Gemini Deep Research: what each AI research report actually costs
Google launched a developer API for Deep Research on April 21. The official estimate is $1-3 per task. That number is accurate but incomplete - it bakes in 50-70% cache hits and doesn't surface that Google Search queries alone add $1.12 per standard run. Here's where the money actually goes.

Image source: Google AI Blog
TL;DR
- -Two agents launched April 21:
deep-research-preview-04-2026(standard, ~$2/task) anddeep-research-max-preview-04-2026(Max, ~$5/task). - -Runs on Gemini 3.1 Pro at standard rates ($2.00/1M input, $12.00/1M output). No markup on the agent layer.
- -Google Search grounding is on by default: 80 queries per standard task, 160 per Max, at $14/1K. That adds $1.12-$2.24 per task in search costs alone.
- -Implicit caching covers 50-70% of input tokens per task - the main reason inference stays affordable inside the agentic loop.
- -Available via the Interactions API (not
generate_content), async only, paid tiers only.
What Google actually shipped
Deep Research was already live in the Gemini app and NotebookLM before April 21. What changed is the developer API - the Interactions API in public preview. You can now call these agents directly from your code, not just from Google surfaces.
Both versions run on Gemini 3.1 Pro. The model scores 85.9% on BrowseComp - a benchmark measuring an agent's ability to find hard-to-locate information through persistent web browsing. That's 1.9 points above Claude Opus 4.6 (84.0%) and well above GPT-5.2 (65.8%). For a research agent where the entire value proposition is finding things on the web, that matters.
The two agents differ in how hard they push. Standard runs about 80 web searches, processes roughly 250K input tokens and 60K output tokens, and typically completes in 5-15 minutes. Max runs 160 searches, processes around 900K input tokens and 80K output tokens, and is designed for batch jobs where you want maximum source coverage.
Cost per task: the full breakdown
Google publishes official estimates on their pricing page. We've broken out the search cost separately because it's the component most likely to catch developers off guard.
| Component | Deep Research | Deep Research Max |
|---|---|---|
| Input tokens (cumulative) | ~250K | ~900K |
| Output tokens (cumulative) | ~60K | ~80K |
| Implicit cache hit rate | 50-70% | 50-70% |
| Google Search queries | ~80 | ~160 |
| Search cost ($14/1K queries) | ~$1.12 | ~$2.24 |
| Inference cost (w/ 60% cache) | ~$0.95 | ~$1.80 |
| Total per-task estimate | $1–3 | $3–7 |
Token estimates and cost ranges from Google AI Studio pricing docs (April 21, 2026). Inference calculated at Gemini 3.1 Pro standard rates with 60% implicit cache hit rate. All numbers are Google's official estimates - no independent developer measurements exist yet (the API launched three days ago).
Base model rates
The inference pricing is standard Gemini 3.1 Pro - no premium for using the Deep Research agent wrapper. The 200K threshold matters: individual calls in the agentic loop start small but can grow as the model accumulates context across search iterations.

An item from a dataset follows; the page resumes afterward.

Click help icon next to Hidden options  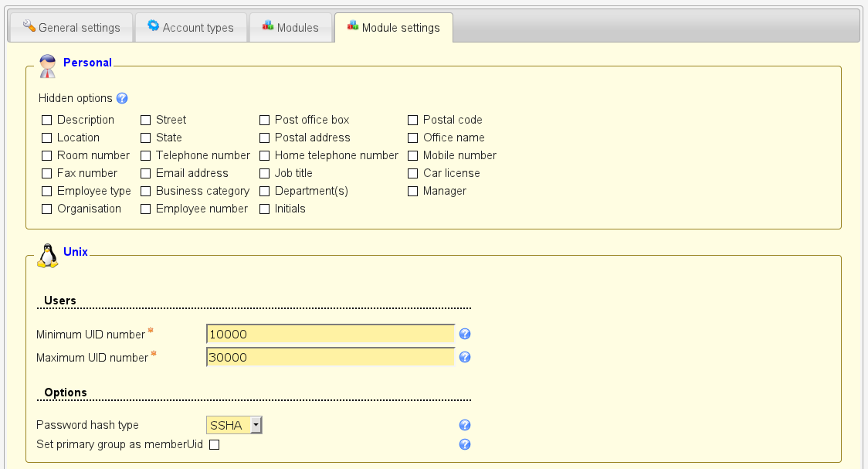click(x=121, y=98)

| Tier | Input /1M | Output /1M | Cached input /1M |
|---|---|---|---|
| Prompts ≤200K tokens | $2.00 | $12.00 | $0.20 |
| Prompts >200K tokens | $4.00 | $18.00 | $0.40 |
| Batch / Flex (async) | $1.00 | $6.00 | $0.10 |
Source: Google AI Studio pricing. Storage for explicit caches: $4.50/1M tokens per hour. No free tier on Gemini 3.1 Pro.
Why search queries cost more than inference
With 60% caching, the inference cost for a standard Deep Research task works out to roughly $0.95: about 100K uncached input tokens plus 150K cached, plus 60K output. That's not a large number at Gemini 3.1 Pro prices.

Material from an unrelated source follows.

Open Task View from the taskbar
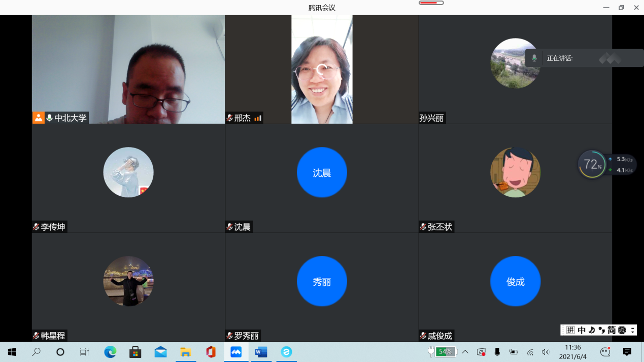Viewport: 644px width, 362px height. (84, 352)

The 80 Google Search queries cost $1.12 at $14 per thousand. That's more than the inference. And it's outside developer control - the agent decides how many searches to run based on task complexity, and the current API preview doesn't expose a per-task query cap.
There are two ways to eliminate the search cost entirely. First, disable Google Search grounding and point the agent at private data via MCP servers - useful if you're doing research on internal documents. Second, use Deep Research through the consumer Gemini subscription products, where search is bundled into the subscription price.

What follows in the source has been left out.